Weak-to-Strong Search: Align Large Language Models via Searching over Small Language Models
Zhanhui Zhou, Zhixuan Liu, Jie Liu, Zhichen Dong, Chao Yang, Yu Qiao
TL;DR
Weak-to-strong search reframes LLM alignment as a test-time, search-based decoding problem that uses the log-probability difference between small tuned and untuned LMs to steer a frozen large LM. By deriving a dense per-token reward and a value function from this log-ratio, the method enables a practical Chunk-level Beam Search (CBS) that balances reward maximization with KL constraints and supports both white-box and black-box models. Empirically, CBS delivers strong improvements on controlled-sentiment generation, summarization, and instruction following, including notable gains against strong baselines and even GPT-4-turbo in instruction-following benchmarks.

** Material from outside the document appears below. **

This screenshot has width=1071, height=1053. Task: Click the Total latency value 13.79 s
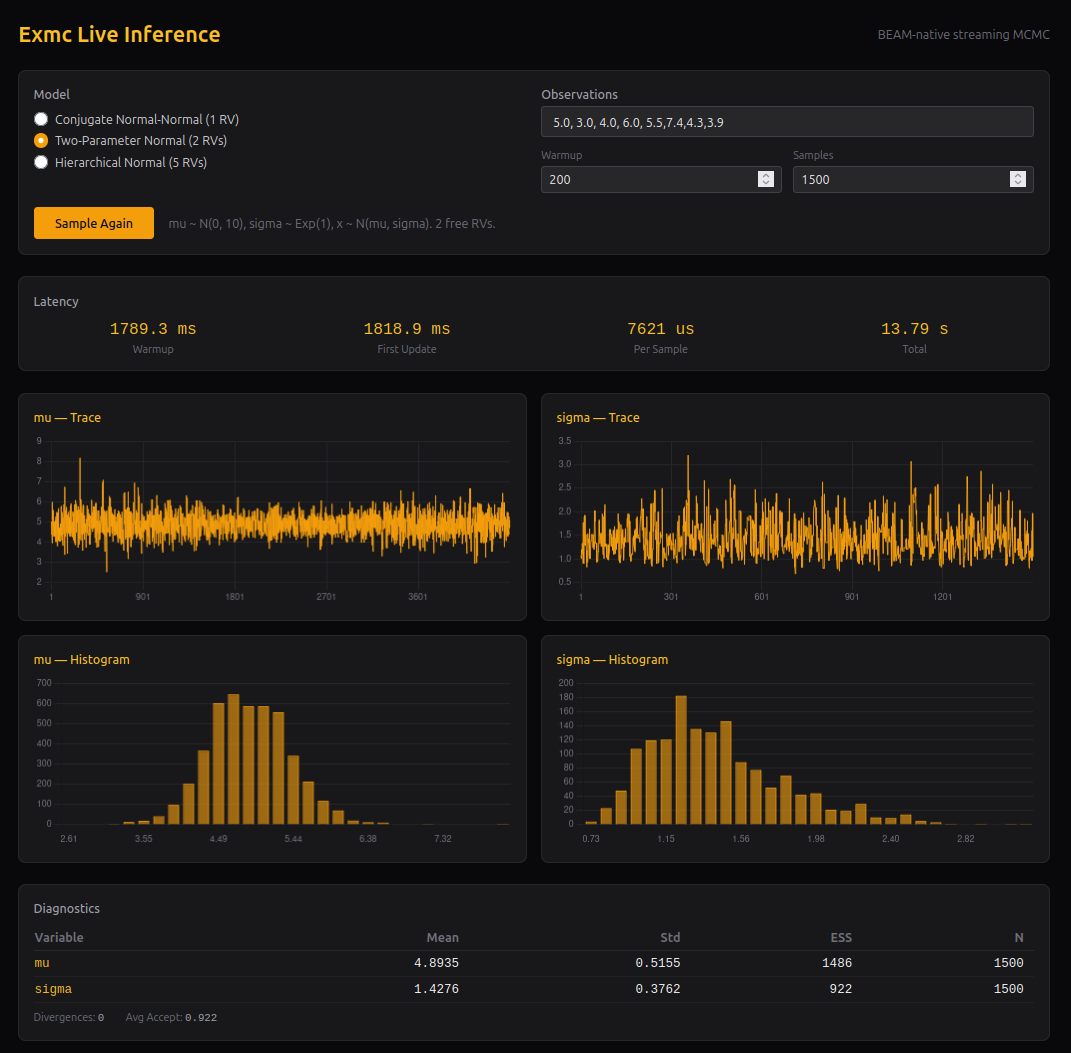[x=914, y=329]
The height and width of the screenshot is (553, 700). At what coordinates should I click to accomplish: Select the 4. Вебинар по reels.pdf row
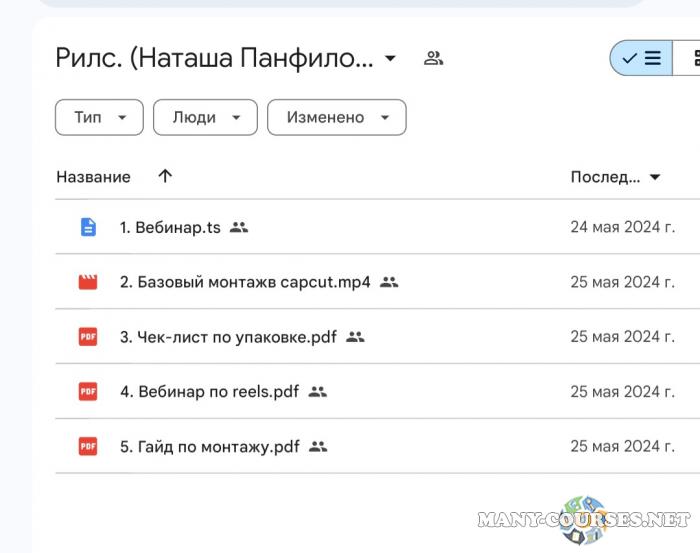pyautogui.click(x=450, y=392)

The approach offers a compute-efficient model up-scaling path and demonstrates weak-to-strong generalization, where weak guidance enhances the performance of substantially larger models without additional training. This has practical impact for deploying aligned LLMs at scale using readily-available small-model guidance without retraining large systems.
Abstract
Large language models are usually fine-tuned to align with human preferences. However, fine-tuning a large language model can be challenging. In this work, we introduce $\textit{weak-to-strong search}$, framing the alignment of a large language model as a test-time greedy search to maximize the log-probability difference between small tuned and untuned models while sampling from the frozen large model. This method serves both as (1) a compute-efficient model up-scaling strategy that avoids directly tuning the large model and as (2) an instance of weak-to-strong generalization that enhances a strong model with weak test-time guidance. Empirically, we demonstrate the flexibility of weak-to-strong search across different tasks. In controlled-sentiment generation and summarization, we use tuned and untuned $\texttt{gpt2}$s to improve the alignment of large models without additional training. Crucially, in a more difficult instruction-following benchmark, AlpacaEval 2.0, we show that reusing off-the-shelf small models (e.g., $\texttt{zephyr-7b-beta}$ and its untuned version) can improve the length-controlled win rates of both white-box and black-box large models against $\texttt{gpt-4-turbo}$ (e.g., $34.4\% \rightarrow 37.9\%$ for $\texttt{Llama-3-70B-Instruct}$ and $16.0\% \rightarrow 20.1\%$ for $\texttt{gpt-3.5-turbo-instruct}$), despite the small models' low win rates $\approx 10.0\%$.